Санта на замену: Тур извинений (ЛП) - Оливия Джули
— А я… ну, кем я был для тебя в этой истории?
— Ты тот человек, который испортил Рождество.
Затем его улыбка исчезает. Лицо становится серьёзным.
— Что?
— Ты сказал, что надеешься, что я в конце концов начну ненавидеть Рождество, — говорю я. Знаю, как жалко звучит мой голос, как глупо. — Рождество… было не таким, как раньше, после того как я встретила тебя.
— Подожди, что случилось? — спрашивает он. — Я что-то сделал?
— Да, ты сказал, что я буду ненавидеть Рождество.
— Это всё?
— … это сложно, — не нахожу слов снова, и теперь мне кажется, что я веду себя глупо.
Он кивает, делает глоток кофе, затем быстро мотает головой.
— Ладно. Не буду настаивать. — Он щурится. — Но мир действительно маленький.
— Хотела бы я, чтобы он был больше, — шепчу я.

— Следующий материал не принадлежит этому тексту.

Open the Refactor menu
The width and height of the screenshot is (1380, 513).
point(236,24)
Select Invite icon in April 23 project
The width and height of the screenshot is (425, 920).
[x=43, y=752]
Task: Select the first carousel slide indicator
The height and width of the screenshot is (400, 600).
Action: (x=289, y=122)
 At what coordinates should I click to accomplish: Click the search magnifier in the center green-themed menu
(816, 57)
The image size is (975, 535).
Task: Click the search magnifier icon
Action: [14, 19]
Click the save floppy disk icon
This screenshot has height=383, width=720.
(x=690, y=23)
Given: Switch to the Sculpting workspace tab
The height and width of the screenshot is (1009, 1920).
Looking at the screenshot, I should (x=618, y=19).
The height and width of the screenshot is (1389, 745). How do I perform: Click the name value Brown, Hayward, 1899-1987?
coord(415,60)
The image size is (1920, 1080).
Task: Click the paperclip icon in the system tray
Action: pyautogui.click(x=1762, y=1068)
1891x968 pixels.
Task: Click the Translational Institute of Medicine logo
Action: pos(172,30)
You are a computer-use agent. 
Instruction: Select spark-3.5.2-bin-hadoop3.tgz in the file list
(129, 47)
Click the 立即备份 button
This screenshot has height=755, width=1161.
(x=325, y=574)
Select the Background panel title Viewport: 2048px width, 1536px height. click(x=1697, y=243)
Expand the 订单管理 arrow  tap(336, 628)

Он сужает глаза, и я не понимаю, злится ли он или просто пытается понять меня. В любом случае, мне это не нравится.
— Так ты в Святом Рудольфе чтобы…? — спрашивает он.
Я смотрю на кофе и пожимаю плечами. Не хочу с ним разговаривать.
— Повеселиться немного с местным барменом? — спрашивает он, поднимая бровь.
Нет. Нет. Сегодня я этого не выдержу.
Я выдыхаю, поворачиваясь, чтобы забрать перчатки с сиденья рядом со мной.
— Я не собиралась спать с тобой, — взрываюсь я. Ложь, но что поделаешь, я злюсь. — И мне не нужен твой флирт. Удачи, Николас.
Я снова встаю и выхожу из квартиры с большей решимостью, чем в прошлый раз, но он снова идет за мной. До самой двери, где мои перчатки не дают мне сил открыть чёртову дверь, когда ветер свистит с другой стороны.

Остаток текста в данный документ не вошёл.